== Task brief ==
Please copy every line of the data in which the string "each" appears.

[Collected data]
=== Section Start ===

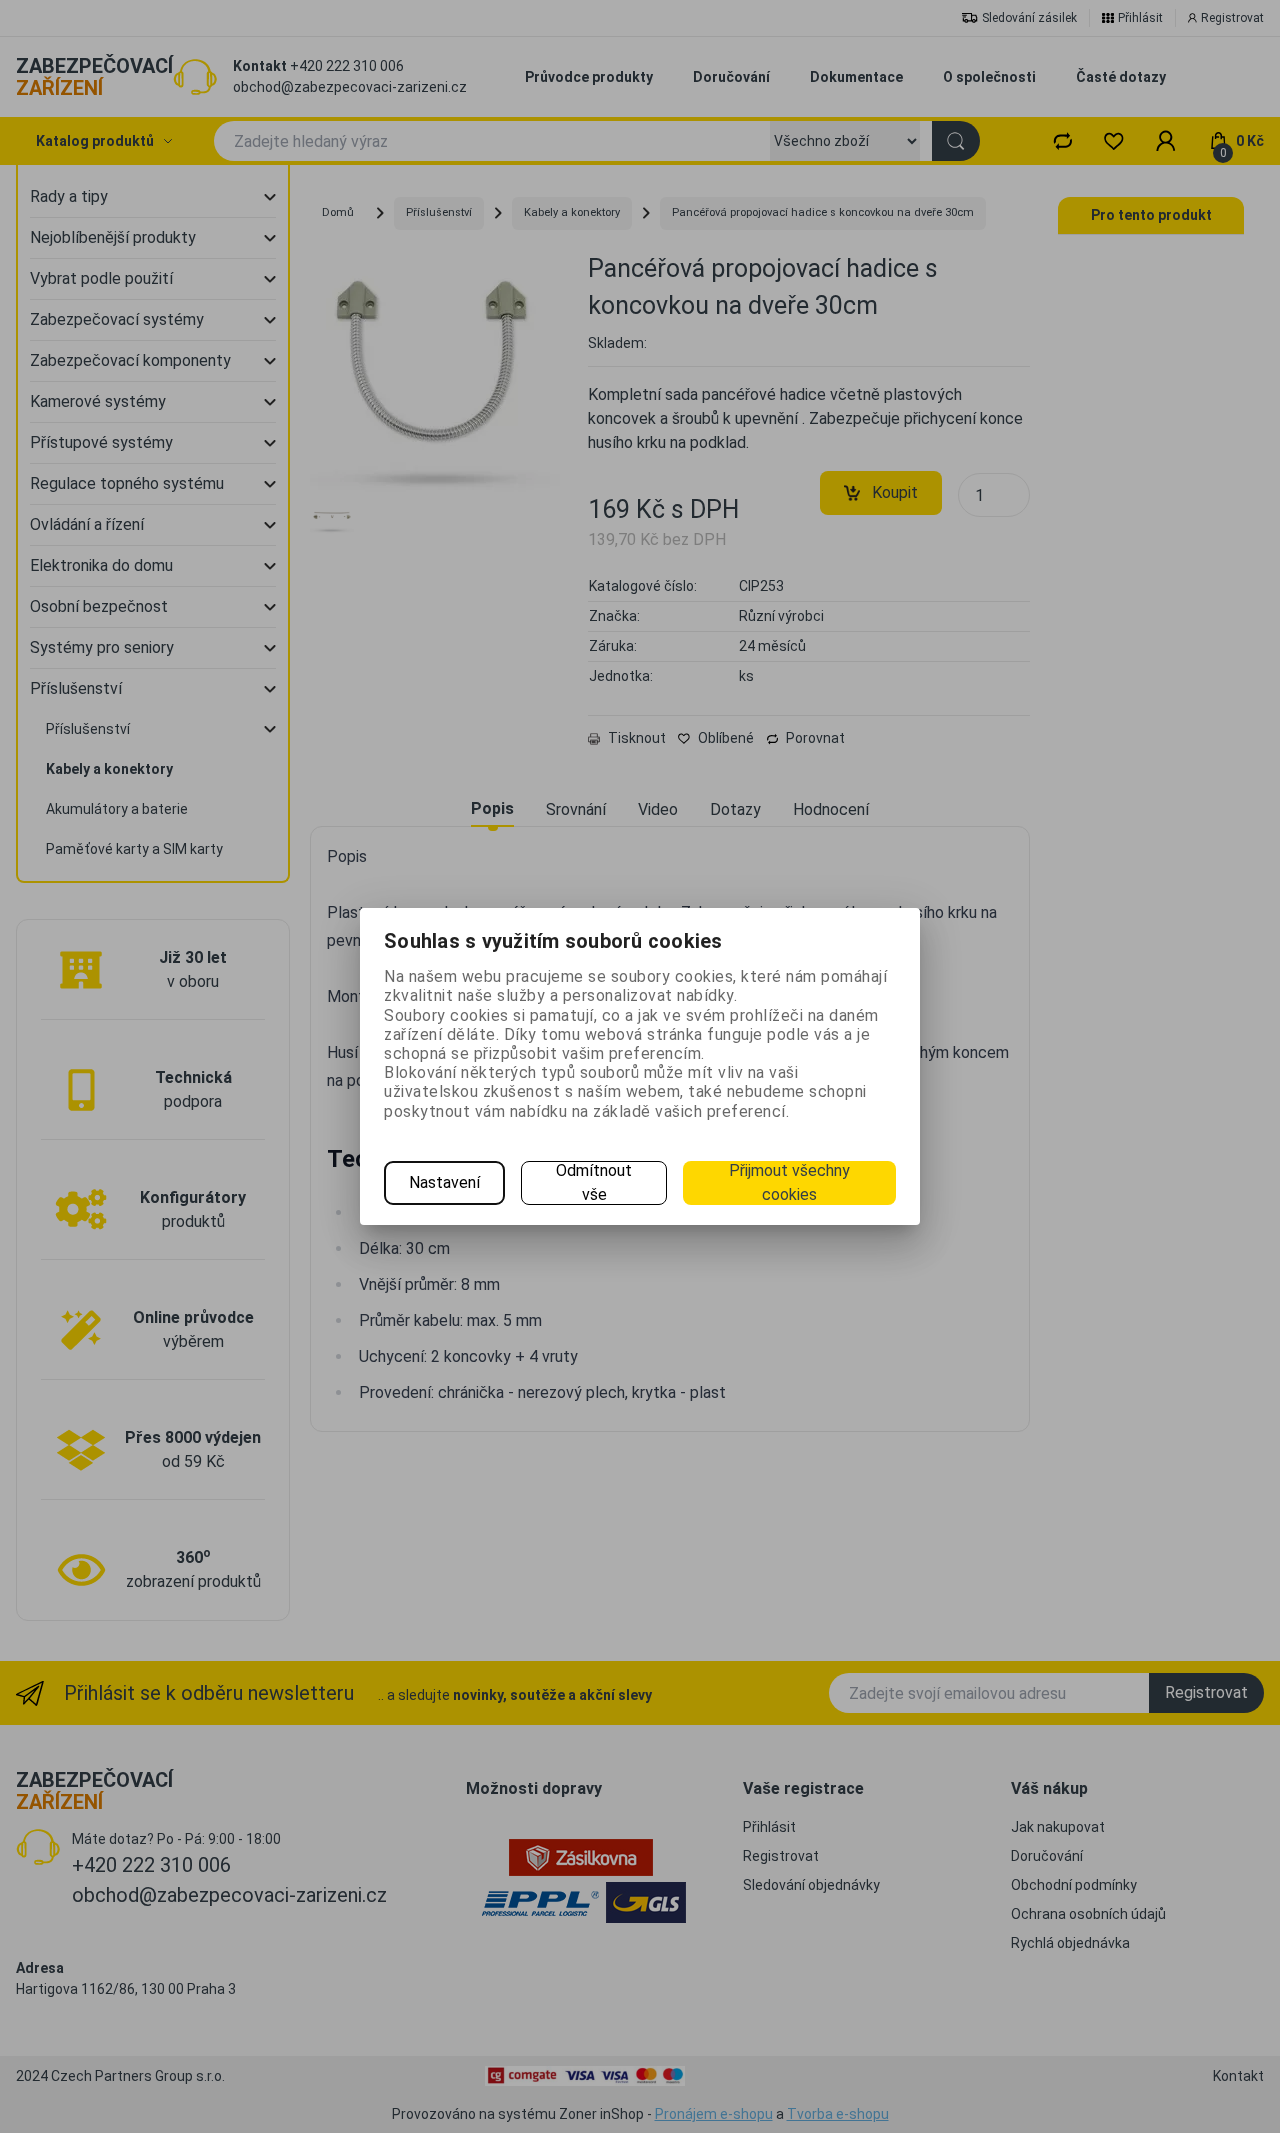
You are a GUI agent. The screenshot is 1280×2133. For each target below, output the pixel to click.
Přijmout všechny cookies (789, 1182)
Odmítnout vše (594, 1182)
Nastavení (444, 1182)
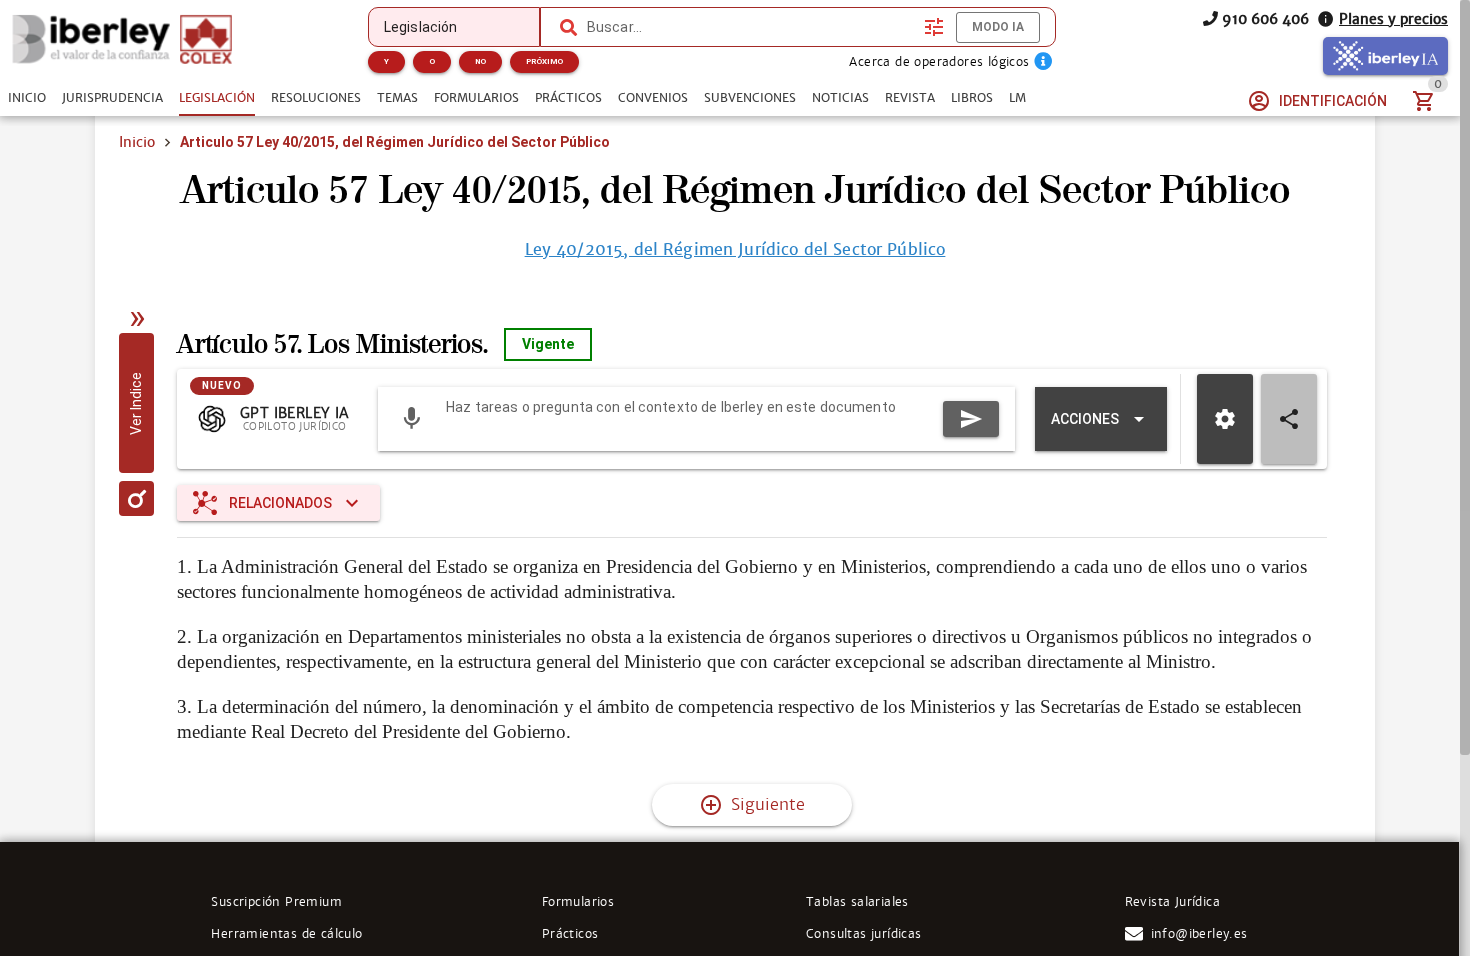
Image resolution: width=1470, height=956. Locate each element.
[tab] (27, 98)
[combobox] (750, 27)
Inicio (137, 142)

=== Section End ===

== Response below ==
You are a GUI agent. The screenshot is 1280×2133. For each target below, output the pixel to click.
Image resolution: width=1470, height=956. Locate each element.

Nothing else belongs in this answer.